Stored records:
----------
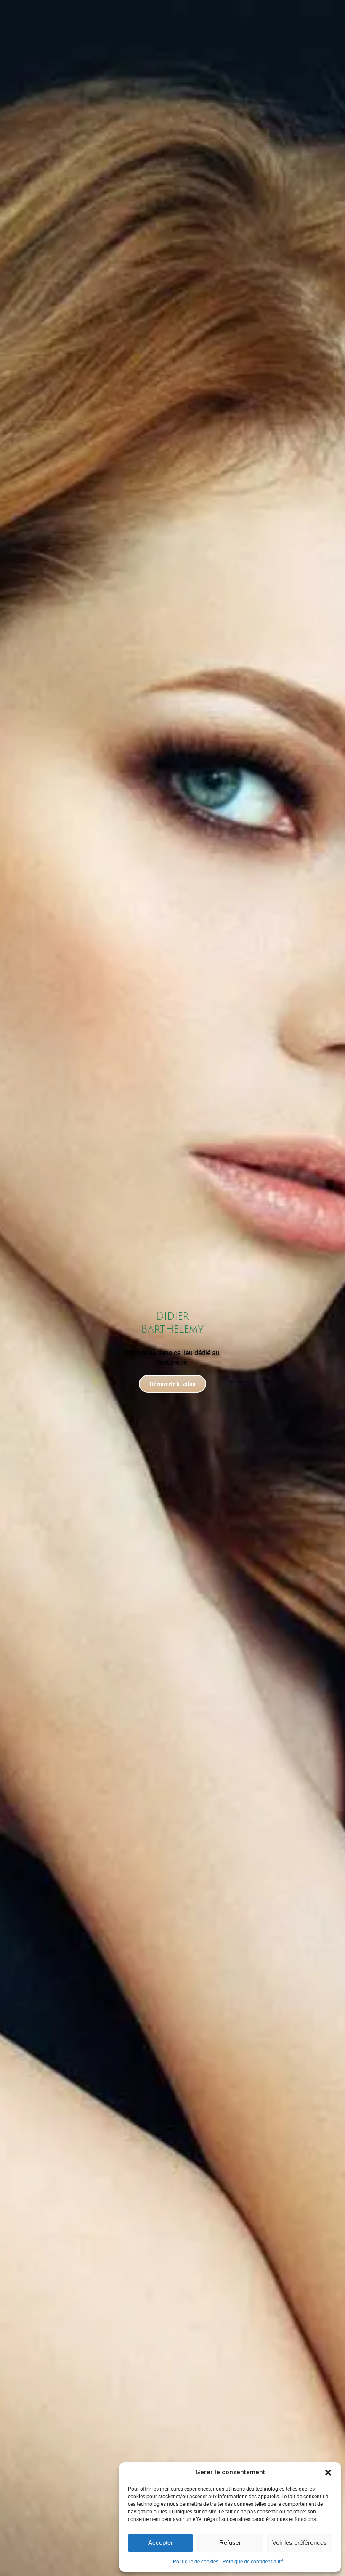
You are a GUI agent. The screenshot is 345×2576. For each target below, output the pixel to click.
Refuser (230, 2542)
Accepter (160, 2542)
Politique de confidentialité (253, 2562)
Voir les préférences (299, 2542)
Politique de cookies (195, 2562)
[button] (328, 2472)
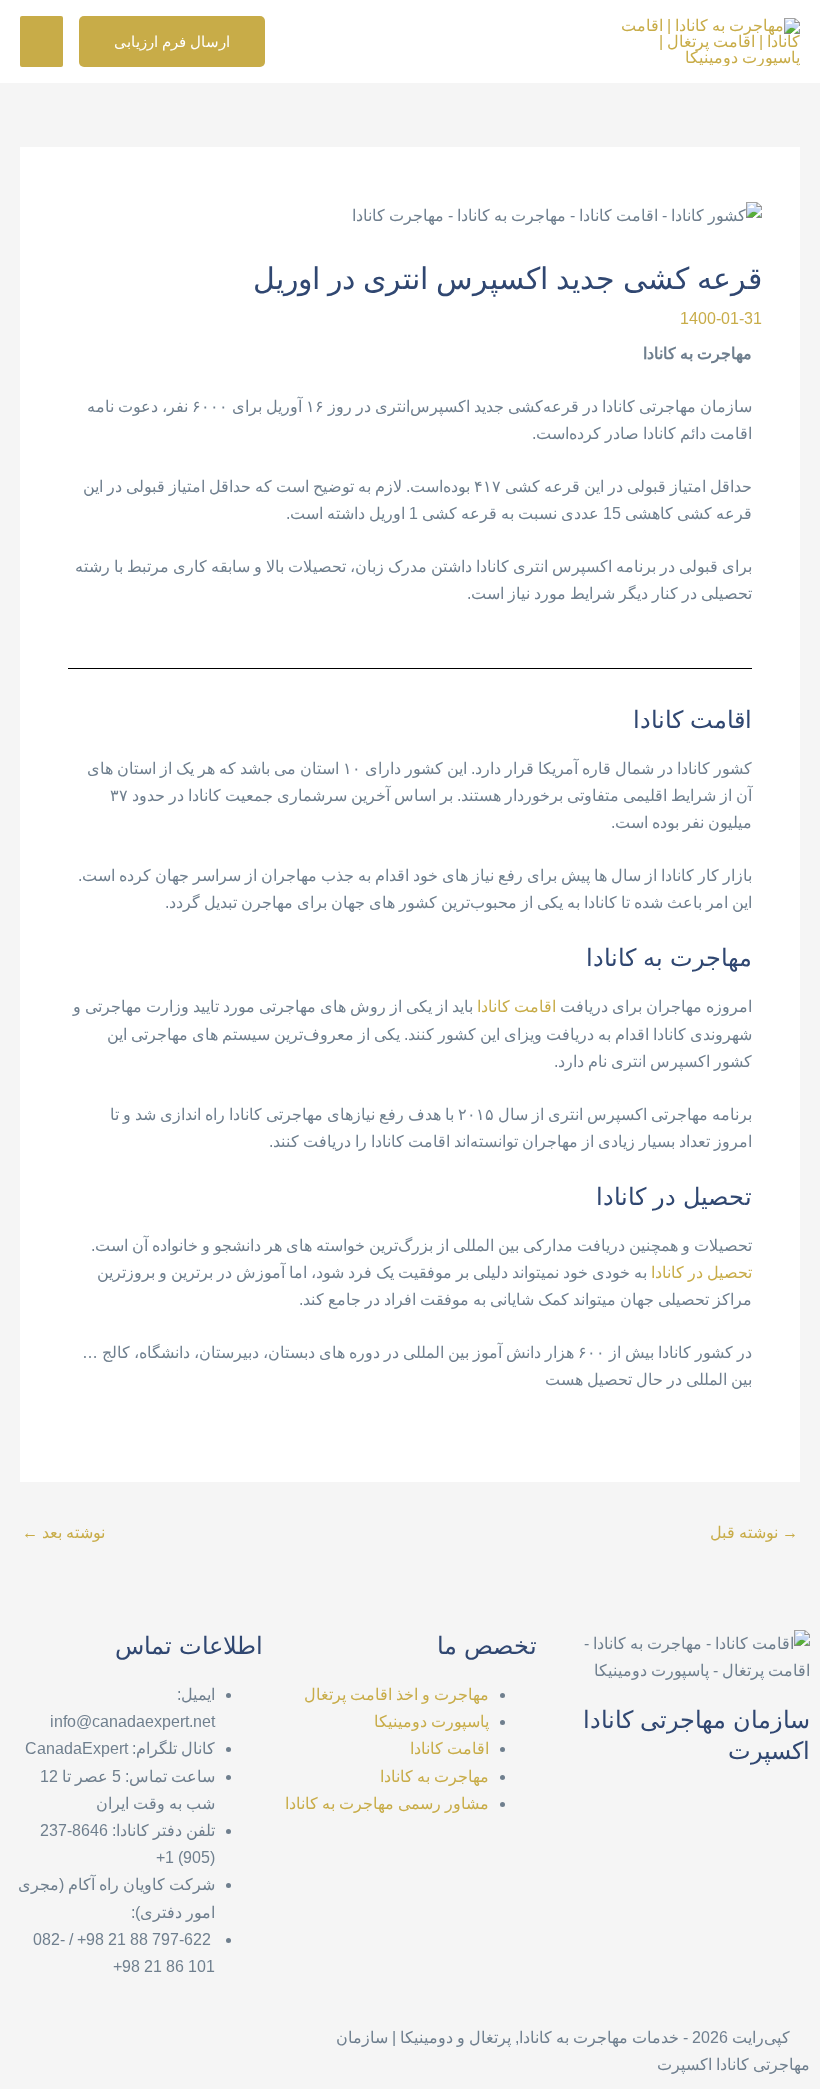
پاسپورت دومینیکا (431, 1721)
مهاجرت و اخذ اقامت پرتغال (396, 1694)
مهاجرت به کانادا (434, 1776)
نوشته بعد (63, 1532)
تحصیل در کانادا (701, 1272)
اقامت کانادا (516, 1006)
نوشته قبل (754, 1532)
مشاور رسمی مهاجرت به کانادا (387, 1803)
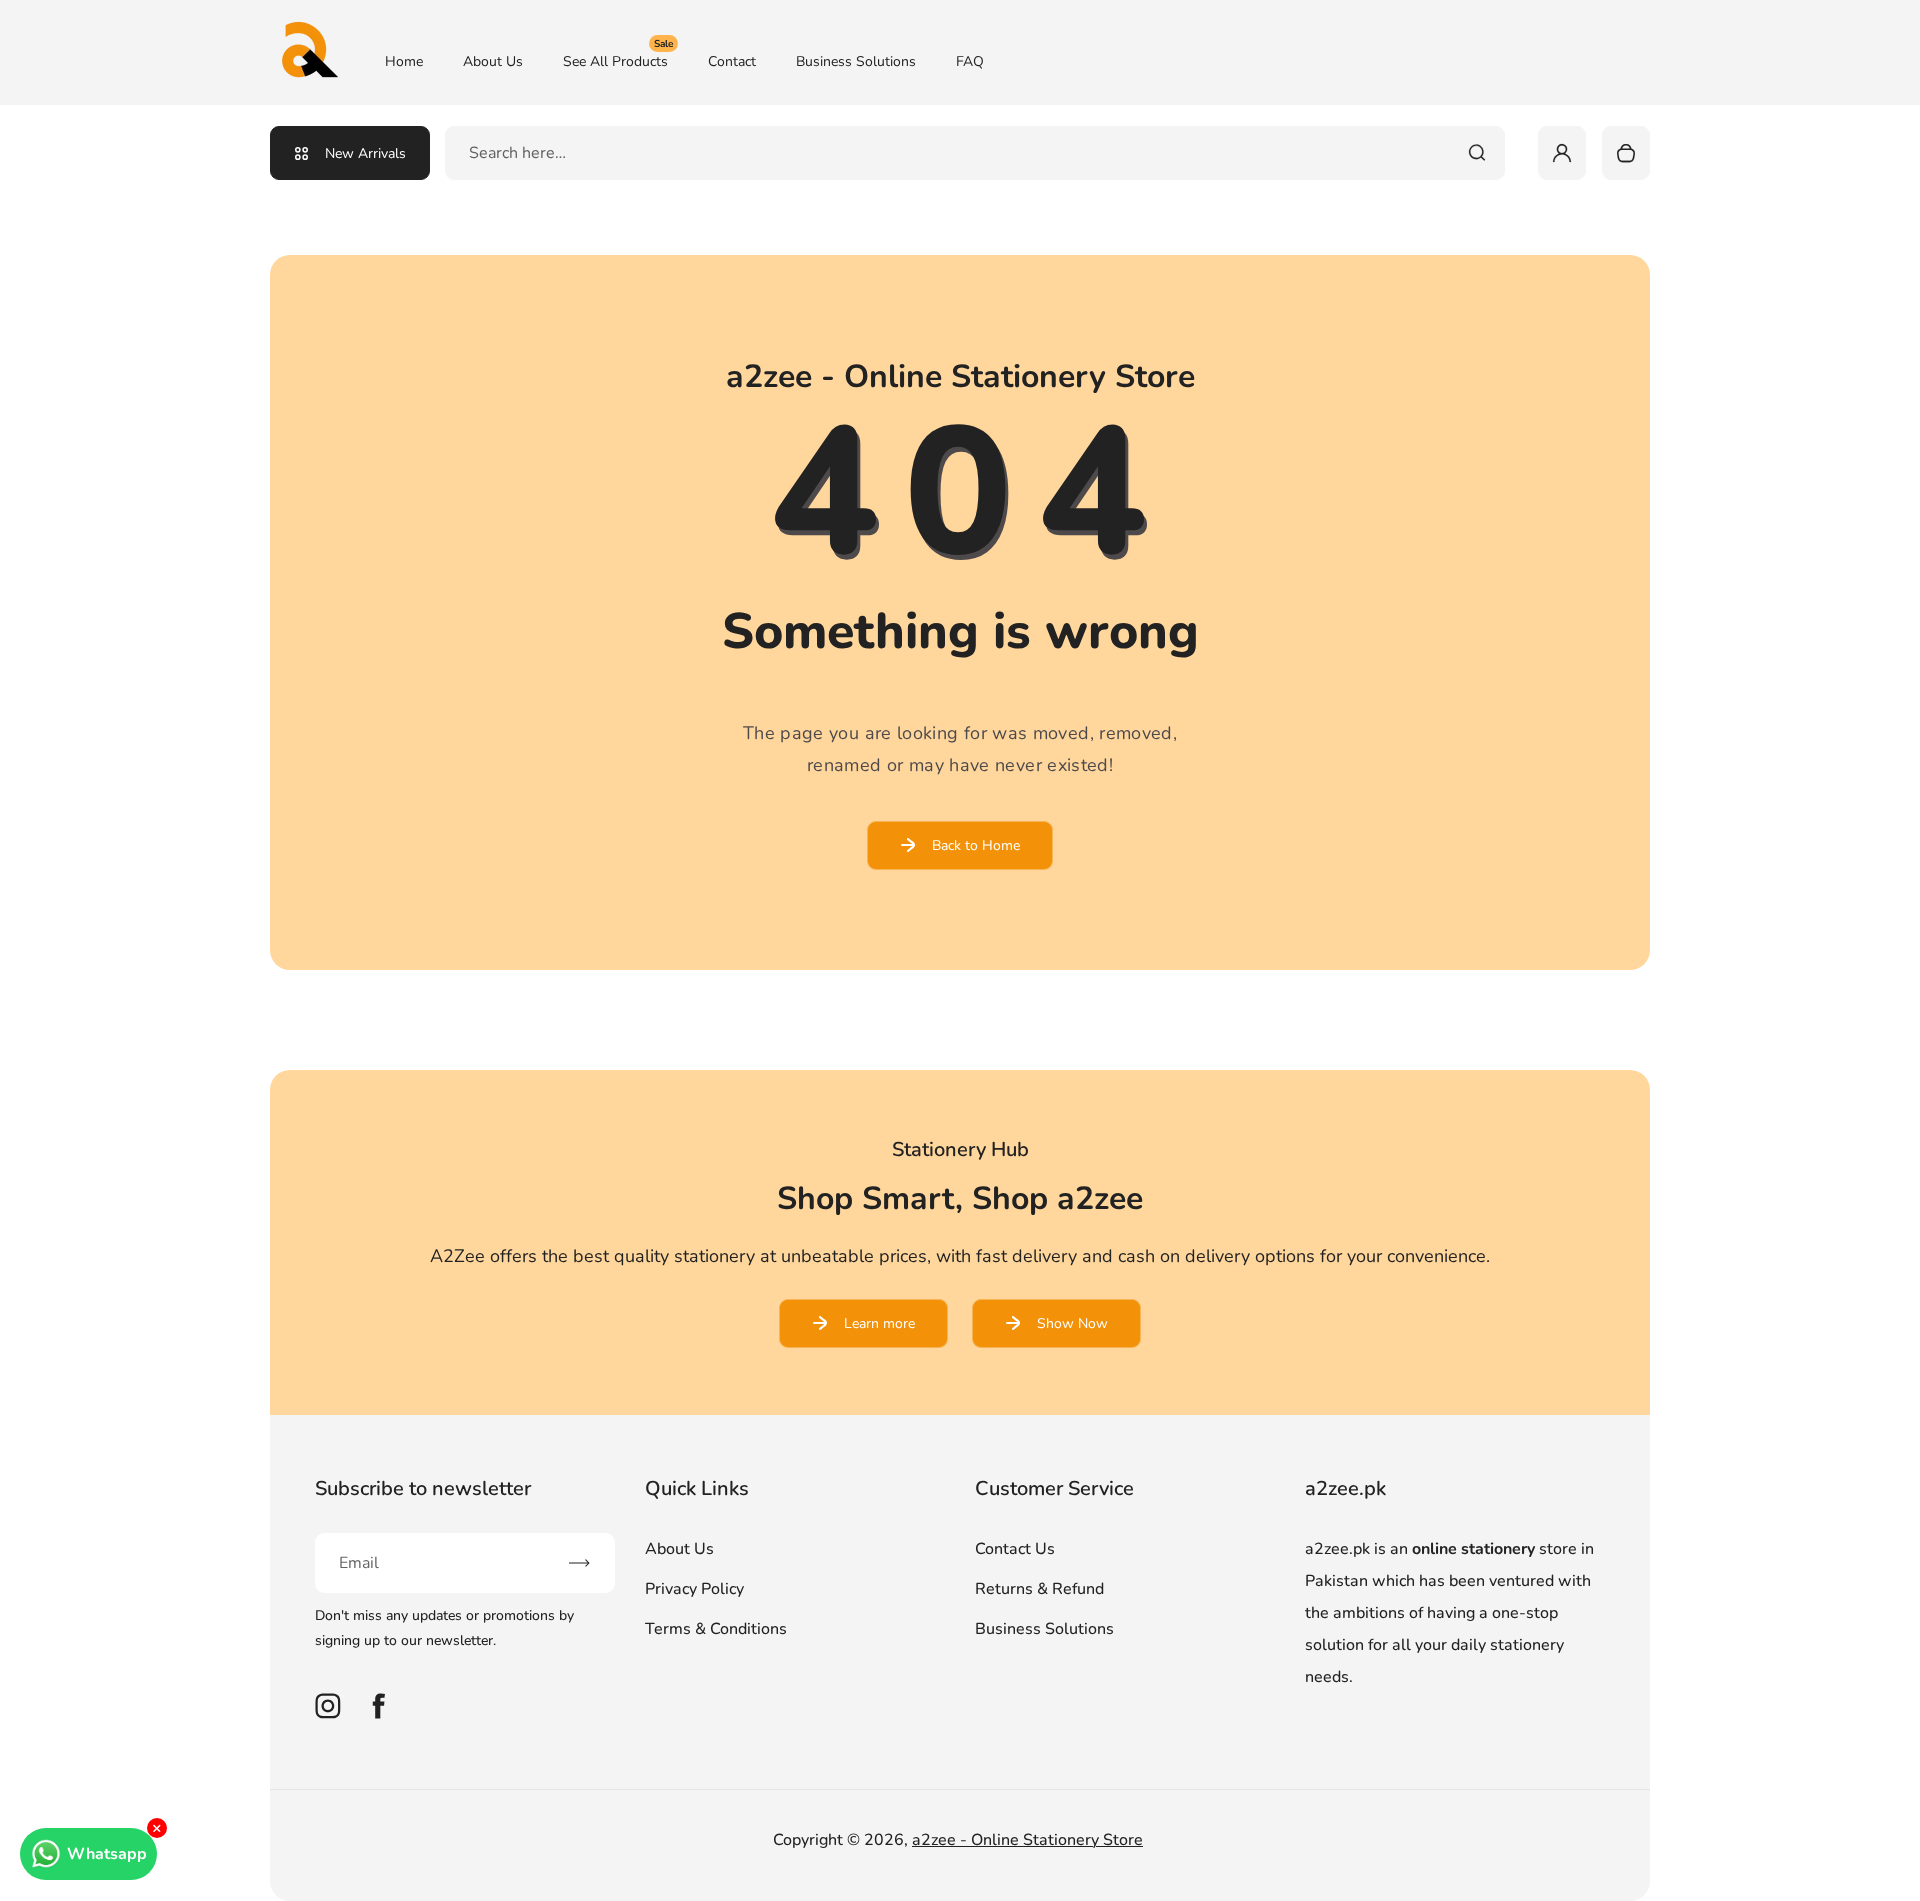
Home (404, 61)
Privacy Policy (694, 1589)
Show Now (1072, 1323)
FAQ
----------
### WHAT IS NEEDED
Find the line containing "پاسپورت دومینیکا (431, 1721)" in the records above, then copy it and every line after it exactly, through the last one, without any pictures.

### REPLY TO THE TASK
پاسپورت دومینیکا (431, 1721)
مهاجرت و اخذ اقامت پرتغال (396, 1694)
مهاجرت به کانادا (434, 1776)
نوشته بعد (63, 1532)
تحصیل در کانادا (701, 1272)
اقامت کانادا (516, 1006)
نوشته قبل (754, 1532)
مشاور رسمی مهاجرت به کانادا (387, 1803)
Home (404, 61)
Privacy Policy (694, 1589)
Show Now (1072, 1323)
FAQ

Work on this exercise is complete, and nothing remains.